On July 4, the separatists fled in a hurry when the Ukrainian army encircled Slovyansk. They tried to enlist Yurov in their cause, but the prisoner declined. As their captors fled, the two friends freed themselves.
Writing the story
Unlike Slovyansk, Yurov’s hometown of Anthracite is still under rebel control. His mother fled and is staying with her kids in Kiev.
“Everyone who was for Ukraine or who was working escaped,” she said. “It’s not our government there. It’s a foreign power… I don’t want it.”
On this recent trip to Slovyansk, residents now openly supported the Ukrainian government, although it's hard to say whether this reversal is a true change of heart, or just a vote for the victors. Yurov's views, on the other hand, have only hardened as a result of his ordeal. He's currently reshaping what he calls the hypocrisy of the separatists into a play.
Yurov says he's heard many of them push the idea that there’s one huge Slavic nationality, which should inhabit a single Slavic world. He's also heard them insist that they're offering safety from evil, such as “the demon America and gay European Union.” It's all material for his new work.
“Our answer to that is quite simple,” Yurov said. “Do your Russian world in your Russia and that’s it.”

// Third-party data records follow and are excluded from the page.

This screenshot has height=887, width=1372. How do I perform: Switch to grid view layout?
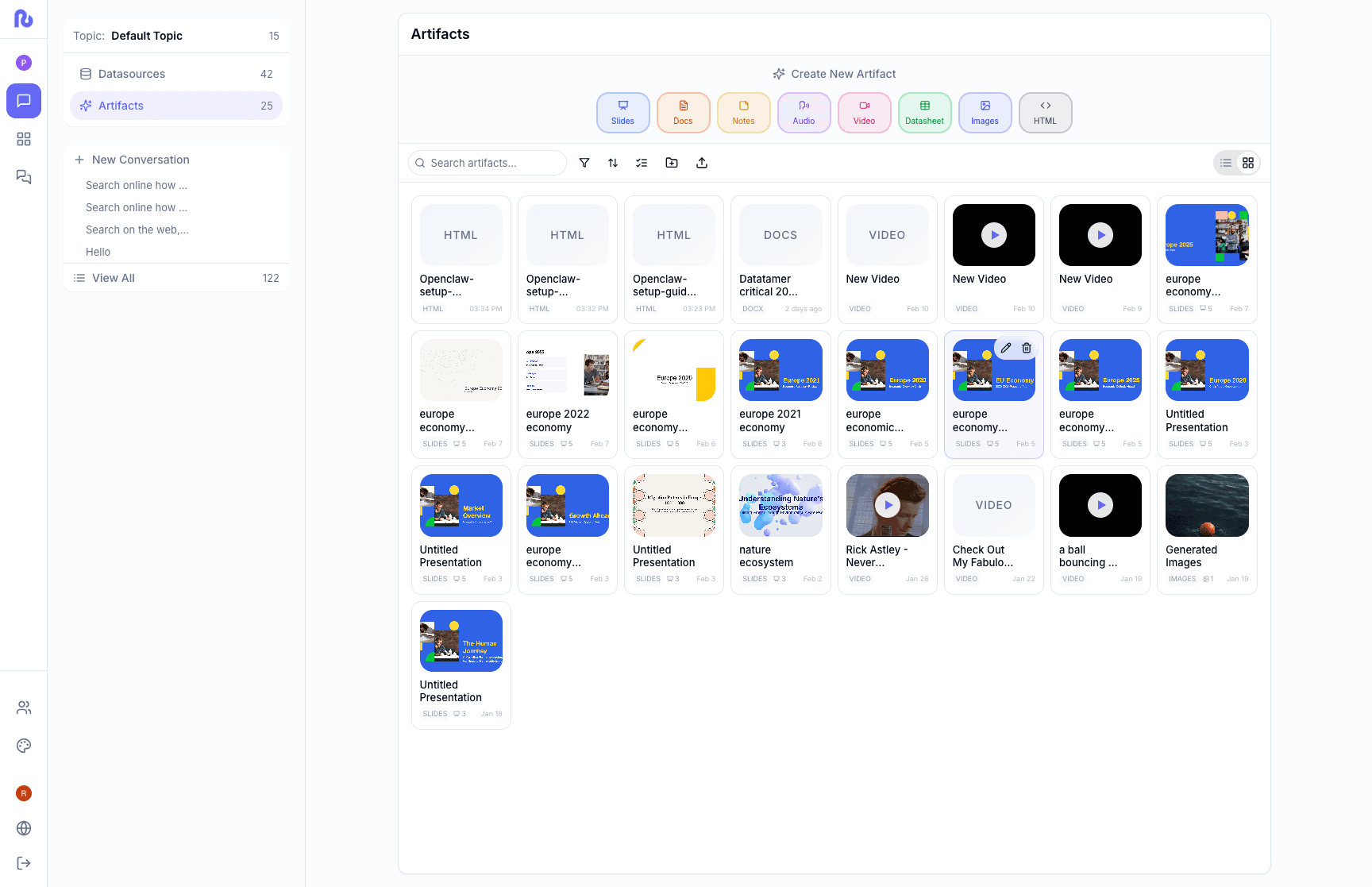coord(1248,163)
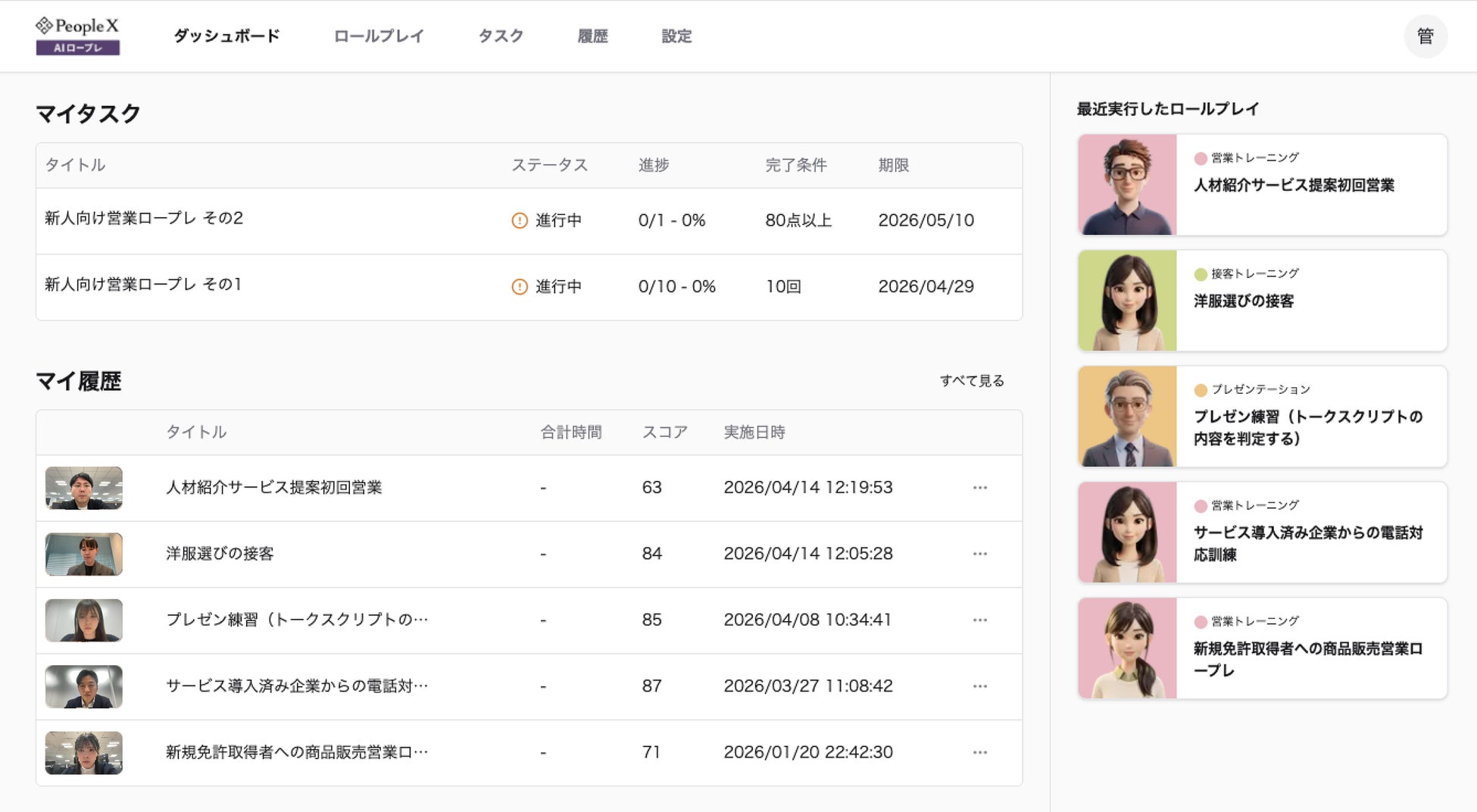Viewport: 1477px width, 812px height.
Task: Switch to the ロールプレイ tab
Action: (379, 36)

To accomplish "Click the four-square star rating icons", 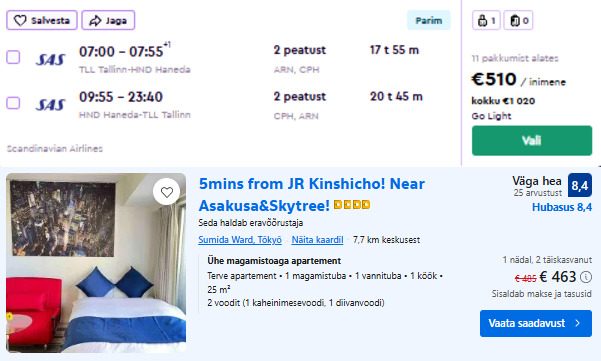I will click(352, 205).
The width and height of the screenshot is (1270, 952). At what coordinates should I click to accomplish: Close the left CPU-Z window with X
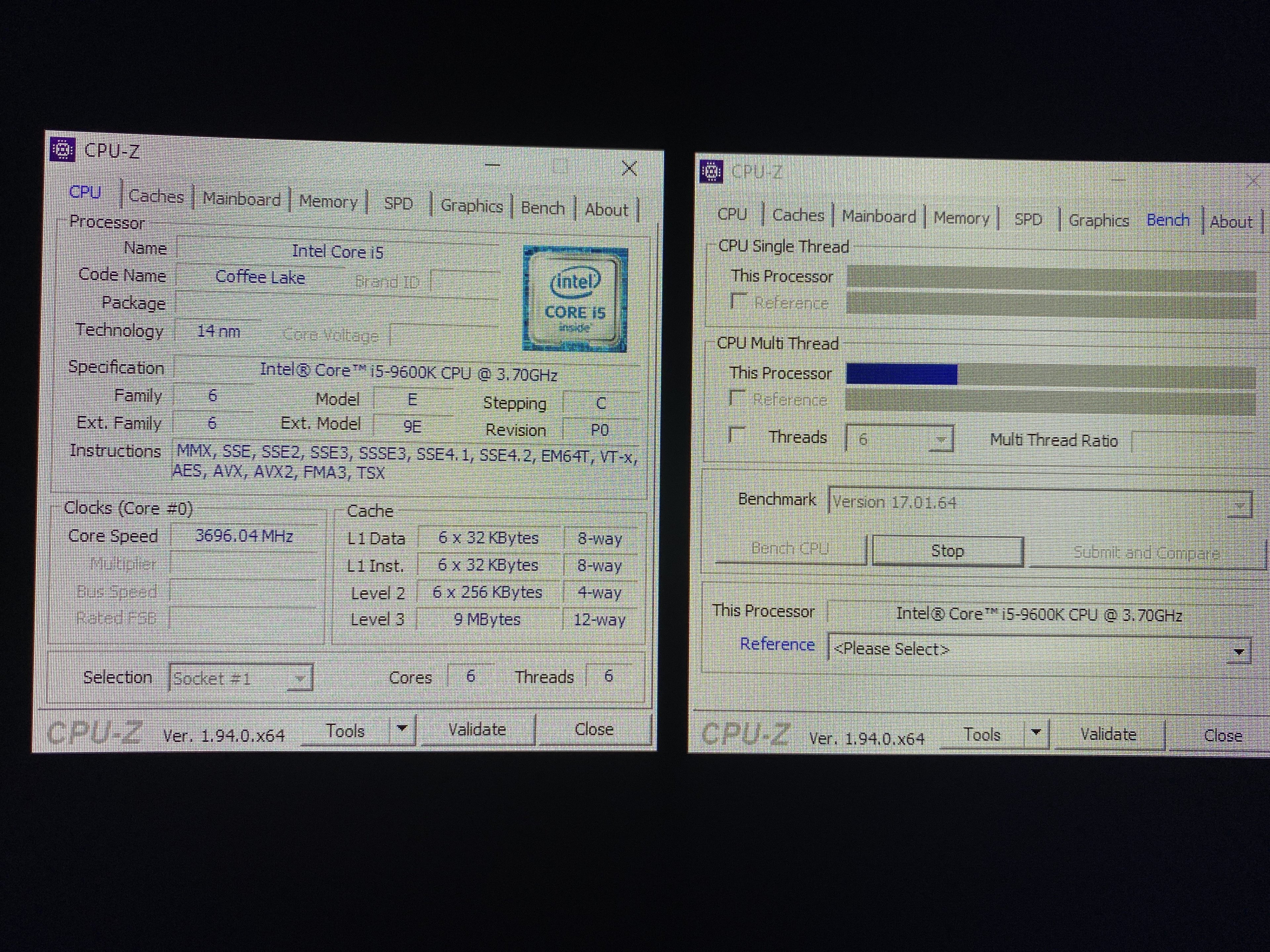coord(629,169)
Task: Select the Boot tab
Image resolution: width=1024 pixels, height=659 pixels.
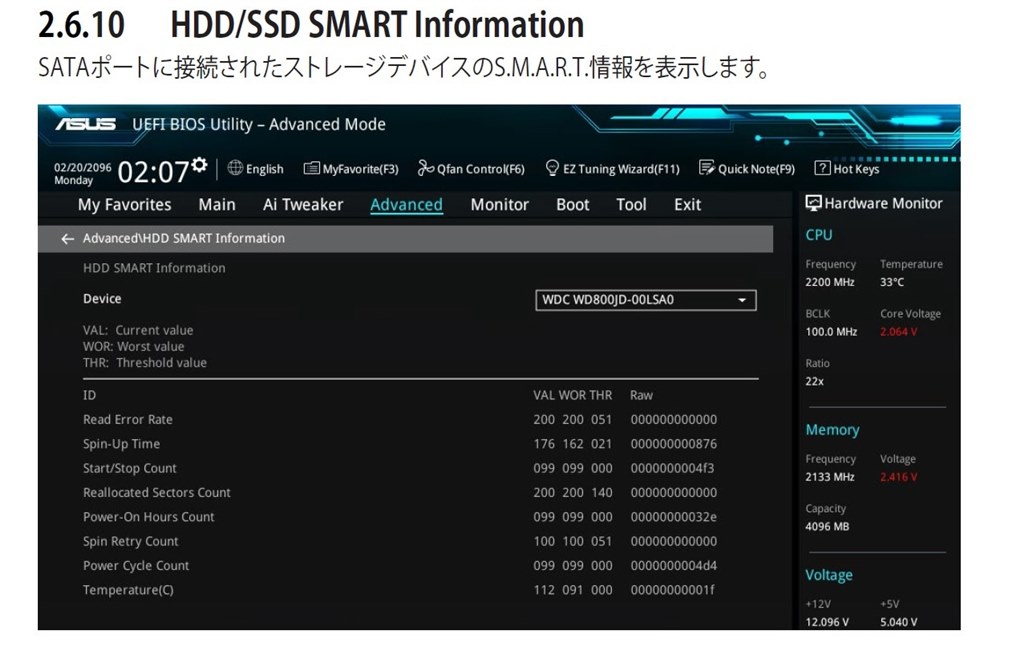Action: coord(572,204)
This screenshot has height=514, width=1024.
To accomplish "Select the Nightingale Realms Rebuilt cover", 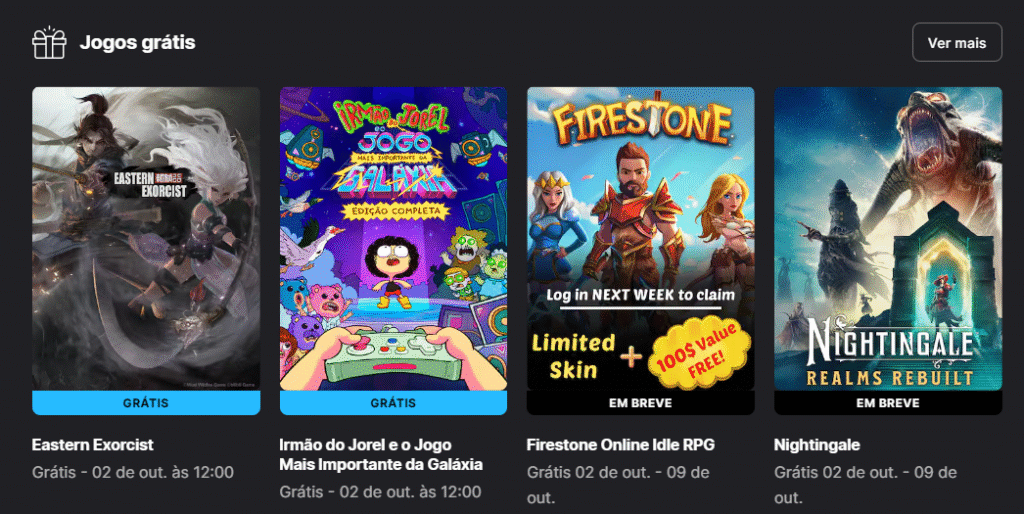I will (888, 239).
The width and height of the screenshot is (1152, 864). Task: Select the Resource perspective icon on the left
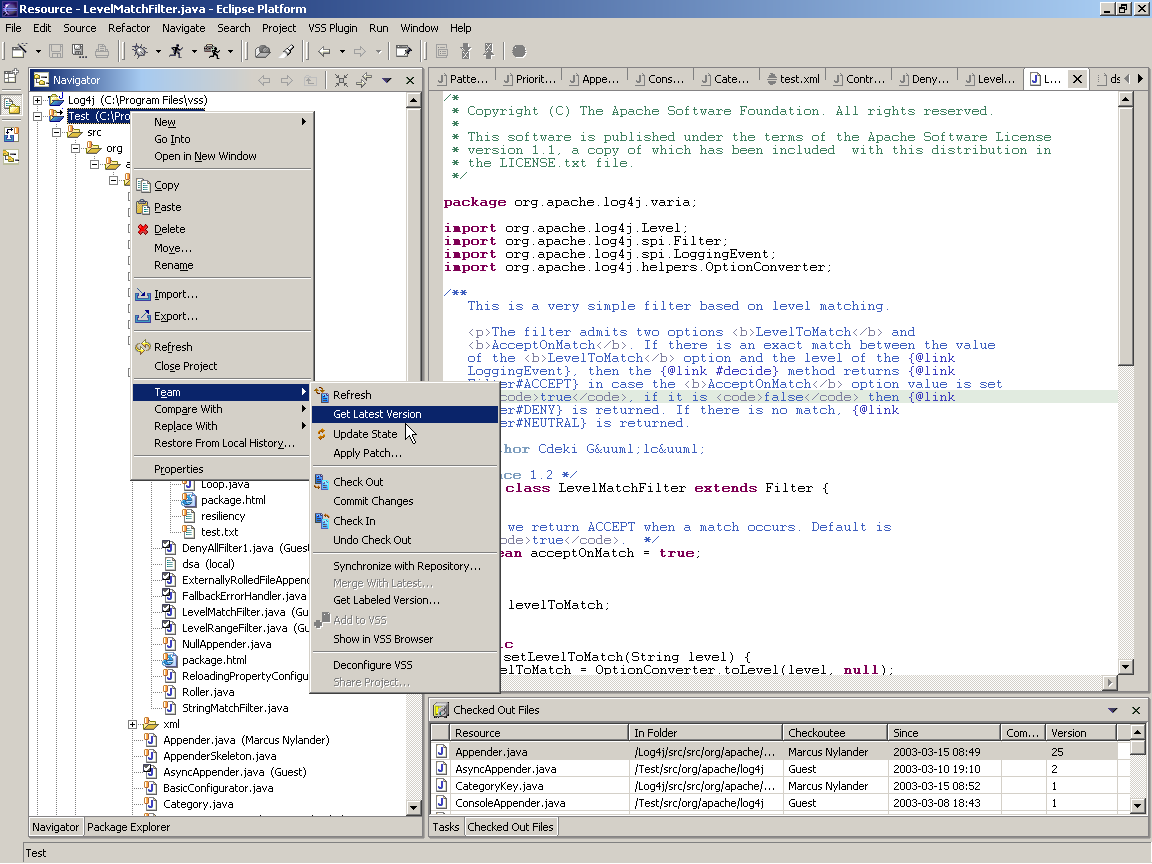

Like many in Kiev, Yurov looks toward the West for inspiration, a connection formed years ago when he was an exchange student in North Carolina. He remembered returning home and wondering why Ukrainians couldn’t live as well as Americans, both materially and in terms of what he considered their more positive community spirit.
“I’m not idealizing the United States. I know there are troubles there,” he said. “But we can try our own way of creating our own democracy – Ukrainian democracy – and that’s basically what this story is about right now.”